HOW TO COMPLETE THIS TASK —
Using the entries below, say how many of the lines carry "computer". Write the number alone.

STORED DATA —
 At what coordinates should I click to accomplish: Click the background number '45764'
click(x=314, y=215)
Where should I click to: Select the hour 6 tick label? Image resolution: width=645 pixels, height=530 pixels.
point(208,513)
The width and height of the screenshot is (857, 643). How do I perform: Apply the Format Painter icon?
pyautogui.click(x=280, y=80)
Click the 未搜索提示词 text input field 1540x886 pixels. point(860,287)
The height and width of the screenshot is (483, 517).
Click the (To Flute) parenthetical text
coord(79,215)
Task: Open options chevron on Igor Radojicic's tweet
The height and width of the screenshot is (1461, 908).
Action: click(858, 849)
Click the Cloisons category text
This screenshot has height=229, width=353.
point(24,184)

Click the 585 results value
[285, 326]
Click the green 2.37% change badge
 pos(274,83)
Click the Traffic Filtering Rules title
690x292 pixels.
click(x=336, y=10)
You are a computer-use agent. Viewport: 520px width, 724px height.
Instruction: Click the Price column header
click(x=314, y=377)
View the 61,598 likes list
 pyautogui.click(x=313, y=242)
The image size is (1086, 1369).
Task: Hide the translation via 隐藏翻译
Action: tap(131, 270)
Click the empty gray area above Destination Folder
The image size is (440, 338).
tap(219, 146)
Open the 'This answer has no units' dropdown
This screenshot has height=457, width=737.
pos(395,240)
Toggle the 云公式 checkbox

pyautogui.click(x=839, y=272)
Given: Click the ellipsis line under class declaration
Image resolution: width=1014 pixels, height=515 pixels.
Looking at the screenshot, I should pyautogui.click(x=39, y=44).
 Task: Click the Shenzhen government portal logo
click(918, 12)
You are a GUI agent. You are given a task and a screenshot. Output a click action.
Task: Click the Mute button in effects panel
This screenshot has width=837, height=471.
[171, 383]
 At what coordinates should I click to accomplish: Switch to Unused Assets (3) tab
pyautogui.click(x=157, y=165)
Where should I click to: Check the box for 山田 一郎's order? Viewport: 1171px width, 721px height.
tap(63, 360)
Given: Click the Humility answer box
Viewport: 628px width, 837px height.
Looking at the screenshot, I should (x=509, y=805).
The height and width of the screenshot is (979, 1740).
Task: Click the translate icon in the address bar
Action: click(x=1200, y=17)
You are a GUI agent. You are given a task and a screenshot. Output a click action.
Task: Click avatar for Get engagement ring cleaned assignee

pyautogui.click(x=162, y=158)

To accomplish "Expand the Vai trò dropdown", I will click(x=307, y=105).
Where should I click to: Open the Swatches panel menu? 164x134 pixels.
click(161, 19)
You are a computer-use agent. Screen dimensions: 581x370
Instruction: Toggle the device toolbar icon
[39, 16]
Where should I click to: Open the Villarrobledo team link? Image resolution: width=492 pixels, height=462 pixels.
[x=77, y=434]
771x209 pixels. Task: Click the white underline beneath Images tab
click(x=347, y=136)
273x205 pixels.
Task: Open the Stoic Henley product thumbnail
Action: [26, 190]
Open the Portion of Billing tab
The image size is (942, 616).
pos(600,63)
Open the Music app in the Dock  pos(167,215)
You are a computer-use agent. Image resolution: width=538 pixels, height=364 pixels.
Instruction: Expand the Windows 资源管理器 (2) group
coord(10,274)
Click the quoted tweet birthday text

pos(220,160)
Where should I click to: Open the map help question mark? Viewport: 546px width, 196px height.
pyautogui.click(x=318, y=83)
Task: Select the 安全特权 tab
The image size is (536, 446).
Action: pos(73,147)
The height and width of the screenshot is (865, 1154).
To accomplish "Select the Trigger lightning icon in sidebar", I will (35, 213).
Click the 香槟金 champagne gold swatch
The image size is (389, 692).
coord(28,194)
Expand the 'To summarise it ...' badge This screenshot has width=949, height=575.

WRITTEN ANSWER —
3